### TASK TO CARRY OUT
Copy the article on the Greek cruise ship tax from the words "The prime minister" through "are under threat.", switching "overtourism" to "crowding".

### PROVIDED PASSAGE
▬▬▬

Brits travelling to Greek islands via cruise ship face new £17 tourist tax

Ormos Athinios, Santorini, Greece, Athinios Port, Santorini Island for ferries and cargo ships. Pass
-Credit: (Image: (Image: Peter Titmuss/UCG/Universal Images Group via Getty Images))


UK tourists planning to visit the popular Greek islands of Santorini and Mykonos via cruise ship will soon be hit with a new tax, it has emerged.

The prime minister of Greece, Kyriakos Mitsotakis, revealed that the new measures are aimed at addressing overtourism on these islands. Tourism plays a significant role in the economy of Greece, but certain areas like Santorini are under threat.

In 2023, Greece raked in approximately €20 billion from tourism revenue following nearly 31 million arrivals. However, the new cruise ship tax, which will be set at €20 during the summer season (just under £17), is expected to impact this.

During a press conference, Mr Mitsotakis stated: "Greece does not have a structural over-tourism problem... Some of its destinations have a significant issue during certain weeks or months of the year, which we need to deal with," reports the Express.

Miray Cruise ship organizes tours to Aegean Islands - GREECE - MAY 5: People take a selfie on the M/V Gemini cruise ship as it organizes tours to the
-Credit:(Image: Anadolu via Getty Images)

As reported by the Telegraph, he further added: "Cruise shipping has burdened Santorini and Mykonos and this is why we are proceeding with interventions."

▬▬▬

Stored items:
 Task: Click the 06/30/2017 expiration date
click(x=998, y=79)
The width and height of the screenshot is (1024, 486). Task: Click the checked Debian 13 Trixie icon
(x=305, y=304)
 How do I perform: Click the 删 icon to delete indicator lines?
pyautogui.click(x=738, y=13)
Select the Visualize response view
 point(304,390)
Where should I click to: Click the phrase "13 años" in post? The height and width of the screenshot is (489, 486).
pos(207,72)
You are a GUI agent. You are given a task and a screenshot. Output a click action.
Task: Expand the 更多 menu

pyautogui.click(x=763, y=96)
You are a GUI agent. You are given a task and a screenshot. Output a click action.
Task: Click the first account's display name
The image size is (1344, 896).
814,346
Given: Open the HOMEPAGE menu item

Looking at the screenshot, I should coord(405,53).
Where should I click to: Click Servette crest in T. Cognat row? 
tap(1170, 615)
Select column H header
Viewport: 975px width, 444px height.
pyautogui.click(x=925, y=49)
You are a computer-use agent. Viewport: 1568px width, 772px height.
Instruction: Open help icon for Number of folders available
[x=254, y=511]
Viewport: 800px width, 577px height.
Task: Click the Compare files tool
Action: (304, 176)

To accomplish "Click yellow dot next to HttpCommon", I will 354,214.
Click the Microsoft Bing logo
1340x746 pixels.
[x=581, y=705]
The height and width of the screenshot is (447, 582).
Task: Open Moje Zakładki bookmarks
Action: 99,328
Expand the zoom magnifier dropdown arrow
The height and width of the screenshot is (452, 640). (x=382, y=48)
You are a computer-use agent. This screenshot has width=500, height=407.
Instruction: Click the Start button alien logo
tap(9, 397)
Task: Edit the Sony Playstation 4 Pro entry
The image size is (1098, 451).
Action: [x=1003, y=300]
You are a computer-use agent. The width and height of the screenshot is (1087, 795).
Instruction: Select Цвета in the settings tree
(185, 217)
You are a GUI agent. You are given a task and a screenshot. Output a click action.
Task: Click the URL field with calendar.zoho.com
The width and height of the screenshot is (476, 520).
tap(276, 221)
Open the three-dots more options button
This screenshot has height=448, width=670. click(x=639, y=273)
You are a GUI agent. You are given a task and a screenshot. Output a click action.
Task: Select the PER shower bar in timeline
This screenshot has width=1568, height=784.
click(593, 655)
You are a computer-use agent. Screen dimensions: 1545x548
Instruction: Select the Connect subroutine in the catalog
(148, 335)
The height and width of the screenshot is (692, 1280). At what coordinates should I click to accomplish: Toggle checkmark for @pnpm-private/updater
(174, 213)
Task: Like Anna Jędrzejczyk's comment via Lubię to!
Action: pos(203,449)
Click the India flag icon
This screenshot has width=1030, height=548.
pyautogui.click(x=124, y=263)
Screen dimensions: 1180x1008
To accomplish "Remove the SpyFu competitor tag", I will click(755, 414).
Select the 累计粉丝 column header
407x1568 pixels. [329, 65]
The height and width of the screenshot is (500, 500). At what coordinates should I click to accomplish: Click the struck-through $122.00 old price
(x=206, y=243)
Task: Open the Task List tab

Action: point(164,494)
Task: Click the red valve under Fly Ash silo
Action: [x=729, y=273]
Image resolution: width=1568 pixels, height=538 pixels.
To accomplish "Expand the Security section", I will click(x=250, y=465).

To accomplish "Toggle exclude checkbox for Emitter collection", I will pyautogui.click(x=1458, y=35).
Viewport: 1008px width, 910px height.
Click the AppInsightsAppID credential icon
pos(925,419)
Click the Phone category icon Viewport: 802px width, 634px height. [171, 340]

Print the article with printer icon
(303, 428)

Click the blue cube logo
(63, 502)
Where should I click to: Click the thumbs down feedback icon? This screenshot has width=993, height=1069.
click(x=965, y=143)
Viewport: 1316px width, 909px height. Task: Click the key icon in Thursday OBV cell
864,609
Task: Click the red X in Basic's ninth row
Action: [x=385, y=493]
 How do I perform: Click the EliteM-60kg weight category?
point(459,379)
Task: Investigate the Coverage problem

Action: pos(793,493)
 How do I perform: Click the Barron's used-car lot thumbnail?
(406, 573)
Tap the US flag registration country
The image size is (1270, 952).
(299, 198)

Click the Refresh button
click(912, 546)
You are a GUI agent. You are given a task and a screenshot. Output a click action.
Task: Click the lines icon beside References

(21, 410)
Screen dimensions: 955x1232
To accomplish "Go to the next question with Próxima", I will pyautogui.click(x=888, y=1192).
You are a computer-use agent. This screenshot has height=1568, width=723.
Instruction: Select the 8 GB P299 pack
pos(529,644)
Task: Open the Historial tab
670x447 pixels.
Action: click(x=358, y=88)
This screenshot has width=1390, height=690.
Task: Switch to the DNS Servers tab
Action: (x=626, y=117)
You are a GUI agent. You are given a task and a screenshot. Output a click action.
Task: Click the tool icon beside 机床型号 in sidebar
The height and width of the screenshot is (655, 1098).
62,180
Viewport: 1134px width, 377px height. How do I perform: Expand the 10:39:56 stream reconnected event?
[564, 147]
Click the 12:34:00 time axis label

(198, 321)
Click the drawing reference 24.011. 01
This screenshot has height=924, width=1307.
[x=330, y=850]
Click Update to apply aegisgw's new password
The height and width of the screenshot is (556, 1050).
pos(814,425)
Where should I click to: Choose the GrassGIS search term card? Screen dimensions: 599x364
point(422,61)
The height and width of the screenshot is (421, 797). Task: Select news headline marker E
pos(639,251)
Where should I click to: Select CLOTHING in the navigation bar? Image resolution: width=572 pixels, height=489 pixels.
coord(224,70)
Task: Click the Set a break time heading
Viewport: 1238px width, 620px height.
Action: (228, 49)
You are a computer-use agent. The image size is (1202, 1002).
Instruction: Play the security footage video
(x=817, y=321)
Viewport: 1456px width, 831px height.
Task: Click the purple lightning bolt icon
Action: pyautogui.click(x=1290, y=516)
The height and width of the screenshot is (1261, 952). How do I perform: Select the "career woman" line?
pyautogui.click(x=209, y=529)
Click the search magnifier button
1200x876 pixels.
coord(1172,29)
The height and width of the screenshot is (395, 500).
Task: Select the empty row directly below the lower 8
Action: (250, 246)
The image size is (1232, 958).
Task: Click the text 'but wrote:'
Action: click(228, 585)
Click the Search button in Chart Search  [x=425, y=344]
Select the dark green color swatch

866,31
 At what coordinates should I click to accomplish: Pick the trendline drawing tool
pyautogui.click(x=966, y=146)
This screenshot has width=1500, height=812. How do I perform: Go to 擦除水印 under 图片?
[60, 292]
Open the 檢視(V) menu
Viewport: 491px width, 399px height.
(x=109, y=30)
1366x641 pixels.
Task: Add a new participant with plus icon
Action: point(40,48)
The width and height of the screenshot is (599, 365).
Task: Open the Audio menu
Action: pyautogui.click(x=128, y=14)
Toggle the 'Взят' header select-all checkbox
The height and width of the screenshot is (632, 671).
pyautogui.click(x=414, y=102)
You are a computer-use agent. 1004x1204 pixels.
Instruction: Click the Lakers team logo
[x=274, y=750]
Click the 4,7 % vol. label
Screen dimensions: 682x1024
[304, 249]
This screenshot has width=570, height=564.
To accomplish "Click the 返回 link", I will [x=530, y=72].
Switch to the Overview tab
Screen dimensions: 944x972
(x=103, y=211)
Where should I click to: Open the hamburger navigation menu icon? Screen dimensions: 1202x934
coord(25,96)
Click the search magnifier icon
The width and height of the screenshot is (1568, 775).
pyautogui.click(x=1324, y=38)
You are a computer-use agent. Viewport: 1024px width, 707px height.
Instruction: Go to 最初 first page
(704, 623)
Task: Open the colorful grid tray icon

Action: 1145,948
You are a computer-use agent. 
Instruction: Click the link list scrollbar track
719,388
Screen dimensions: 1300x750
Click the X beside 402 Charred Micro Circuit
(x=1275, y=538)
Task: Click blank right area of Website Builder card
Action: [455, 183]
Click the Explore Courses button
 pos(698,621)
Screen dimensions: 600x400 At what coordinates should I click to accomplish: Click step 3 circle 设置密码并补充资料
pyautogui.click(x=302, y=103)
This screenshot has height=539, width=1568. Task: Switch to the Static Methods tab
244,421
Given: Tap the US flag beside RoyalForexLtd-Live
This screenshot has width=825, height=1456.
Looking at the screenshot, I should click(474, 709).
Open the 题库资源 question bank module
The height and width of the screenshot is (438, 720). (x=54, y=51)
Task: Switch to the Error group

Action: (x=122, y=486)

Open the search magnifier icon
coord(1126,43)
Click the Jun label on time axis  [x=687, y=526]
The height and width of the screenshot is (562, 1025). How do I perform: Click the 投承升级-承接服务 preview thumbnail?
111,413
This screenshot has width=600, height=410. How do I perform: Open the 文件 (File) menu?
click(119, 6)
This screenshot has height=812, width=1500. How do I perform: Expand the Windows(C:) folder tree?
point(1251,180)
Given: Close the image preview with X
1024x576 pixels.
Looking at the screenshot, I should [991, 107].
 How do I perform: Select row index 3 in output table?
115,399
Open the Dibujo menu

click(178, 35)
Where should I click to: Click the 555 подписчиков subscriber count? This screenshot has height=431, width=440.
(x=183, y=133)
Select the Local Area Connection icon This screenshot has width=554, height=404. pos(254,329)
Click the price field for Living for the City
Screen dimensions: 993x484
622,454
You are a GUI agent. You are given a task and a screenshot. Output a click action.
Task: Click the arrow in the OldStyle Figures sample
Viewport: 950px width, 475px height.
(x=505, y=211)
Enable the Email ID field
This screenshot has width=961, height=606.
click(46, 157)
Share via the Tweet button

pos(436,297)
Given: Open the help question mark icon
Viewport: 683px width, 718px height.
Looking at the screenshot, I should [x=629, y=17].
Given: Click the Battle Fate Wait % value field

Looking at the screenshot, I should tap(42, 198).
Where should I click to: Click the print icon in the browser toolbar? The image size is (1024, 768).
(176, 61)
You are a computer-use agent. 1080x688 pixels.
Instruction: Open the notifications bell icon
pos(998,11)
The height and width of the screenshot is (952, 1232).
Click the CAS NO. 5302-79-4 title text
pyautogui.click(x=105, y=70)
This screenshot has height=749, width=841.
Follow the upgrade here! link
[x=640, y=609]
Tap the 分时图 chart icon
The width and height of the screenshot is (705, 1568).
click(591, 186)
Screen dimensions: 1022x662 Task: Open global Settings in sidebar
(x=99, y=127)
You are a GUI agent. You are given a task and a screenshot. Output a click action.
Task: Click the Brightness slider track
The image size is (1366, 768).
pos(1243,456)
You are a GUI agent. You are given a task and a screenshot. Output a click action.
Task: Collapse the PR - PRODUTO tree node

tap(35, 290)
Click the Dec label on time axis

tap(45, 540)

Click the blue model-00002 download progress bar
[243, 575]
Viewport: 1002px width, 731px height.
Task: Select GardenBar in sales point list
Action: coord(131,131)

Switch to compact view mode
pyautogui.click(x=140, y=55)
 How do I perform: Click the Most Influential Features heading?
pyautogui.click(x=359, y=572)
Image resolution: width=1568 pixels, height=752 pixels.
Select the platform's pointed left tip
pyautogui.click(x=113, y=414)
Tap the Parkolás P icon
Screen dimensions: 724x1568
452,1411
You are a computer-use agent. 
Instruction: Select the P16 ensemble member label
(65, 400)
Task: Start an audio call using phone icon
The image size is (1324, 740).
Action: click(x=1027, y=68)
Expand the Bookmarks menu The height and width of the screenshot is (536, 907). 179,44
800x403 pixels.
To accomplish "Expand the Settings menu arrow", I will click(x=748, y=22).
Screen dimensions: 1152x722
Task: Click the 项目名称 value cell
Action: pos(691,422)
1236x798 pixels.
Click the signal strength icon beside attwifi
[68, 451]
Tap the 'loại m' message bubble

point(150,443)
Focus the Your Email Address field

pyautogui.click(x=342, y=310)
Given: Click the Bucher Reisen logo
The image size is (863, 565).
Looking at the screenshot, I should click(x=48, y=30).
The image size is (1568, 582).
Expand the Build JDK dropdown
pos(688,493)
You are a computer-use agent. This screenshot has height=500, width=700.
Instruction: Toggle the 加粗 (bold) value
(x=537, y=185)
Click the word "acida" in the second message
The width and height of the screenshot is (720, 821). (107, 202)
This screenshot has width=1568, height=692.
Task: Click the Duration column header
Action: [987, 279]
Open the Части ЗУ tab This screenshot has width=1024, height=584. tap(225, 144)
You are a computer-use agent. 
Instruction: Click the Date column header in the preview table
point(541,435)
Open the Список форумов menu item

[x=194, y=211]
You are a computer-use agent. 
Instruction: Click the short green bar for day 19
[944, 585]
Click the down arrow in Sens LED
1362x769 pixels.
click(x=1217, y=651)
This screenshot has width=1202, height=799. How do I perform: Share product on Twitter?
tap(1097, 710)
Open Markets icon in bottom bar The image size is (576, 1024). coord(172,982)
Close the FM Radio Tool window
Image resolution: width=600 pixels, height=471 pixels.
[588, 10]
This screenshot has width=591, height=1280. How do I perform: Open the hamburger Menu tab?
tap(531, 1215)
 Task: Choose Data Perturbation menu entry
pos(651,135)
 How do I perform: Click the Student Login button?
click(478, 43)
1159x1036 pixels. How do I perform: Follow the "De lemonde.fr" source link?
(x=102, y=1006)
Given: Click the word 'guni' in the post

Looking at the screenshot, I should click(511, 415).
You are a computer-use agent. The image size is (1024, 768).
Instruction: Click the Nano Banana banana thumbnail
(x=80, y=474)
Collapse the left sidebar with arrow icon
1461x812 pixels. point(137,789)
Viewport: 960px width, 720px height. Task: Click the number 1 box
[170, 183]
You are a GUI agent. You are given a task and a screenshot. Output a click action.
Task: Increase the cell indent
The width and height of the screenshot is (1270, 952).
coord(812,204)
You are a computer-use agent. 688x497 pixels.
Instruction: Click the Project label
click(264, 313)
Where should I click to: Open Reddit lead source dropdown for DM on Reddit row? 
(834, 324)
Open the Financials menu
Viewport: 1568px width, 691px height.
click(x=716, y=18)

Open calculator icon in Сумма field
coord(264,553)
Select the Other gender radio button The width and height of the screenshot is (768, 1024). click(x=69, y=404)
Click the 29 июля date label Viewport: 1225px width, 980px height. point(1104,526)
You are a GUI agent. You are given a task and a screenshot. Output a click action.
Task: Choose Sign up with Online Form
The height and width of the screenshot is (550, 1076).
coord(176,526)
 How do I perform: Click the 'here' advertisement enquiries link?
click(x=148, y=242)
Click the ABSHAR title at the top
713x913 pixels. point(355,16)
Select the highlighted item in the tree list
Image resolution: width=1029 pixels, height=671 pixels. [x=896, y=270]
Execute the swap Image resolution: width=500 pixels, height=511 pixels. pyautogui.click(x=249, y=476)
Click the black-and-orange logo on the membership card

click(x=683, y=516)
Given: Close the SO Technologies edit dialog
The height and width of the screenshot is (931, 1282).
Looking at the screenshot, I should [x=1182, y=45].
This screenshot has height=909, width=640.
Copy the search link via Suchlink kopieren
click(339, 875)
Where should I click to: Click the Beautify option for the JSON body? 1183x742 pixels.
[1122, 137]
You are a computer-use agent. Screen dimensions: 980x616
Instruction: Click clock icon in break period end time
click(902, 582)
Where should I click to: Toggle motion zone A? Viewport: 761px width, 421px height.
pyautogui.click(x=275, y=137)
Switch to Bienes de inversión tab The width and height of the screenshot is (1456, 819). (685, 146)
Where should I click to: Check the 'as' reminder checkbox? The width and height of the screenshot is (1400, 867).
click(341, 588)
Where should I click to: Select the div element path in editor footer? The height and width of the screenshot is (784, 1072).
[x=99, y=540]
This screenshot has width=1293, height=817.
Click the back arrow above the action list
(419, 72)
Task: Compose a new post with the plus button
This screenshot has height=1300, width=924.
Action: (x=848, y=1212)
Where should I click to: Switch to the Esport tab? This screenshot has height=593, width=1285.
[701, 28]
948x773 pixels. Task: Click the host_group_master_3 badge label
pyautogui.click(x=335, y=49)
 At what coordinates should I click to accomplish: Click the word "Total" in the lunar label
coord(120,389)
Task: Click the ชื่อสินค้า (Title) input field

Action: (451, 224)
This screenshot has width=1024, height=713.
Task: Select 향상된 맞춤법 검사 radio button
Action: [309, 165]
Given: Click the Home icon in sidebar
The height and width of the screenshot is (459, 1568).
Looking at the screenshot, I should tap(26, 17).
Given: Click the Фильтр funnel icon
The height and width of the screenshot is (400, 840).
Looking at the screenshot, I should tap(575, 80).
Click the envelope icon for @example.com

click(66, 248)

▬▬▬

### COMPLETED EXERCISE
The prime minister of Greece, Kyriakos Mitsotakis, revealed that the new measures are aimed at addressing crowding on these islands. Tourism plays a significant role in the economy of Greece, but certain areas like Santorini are under threat.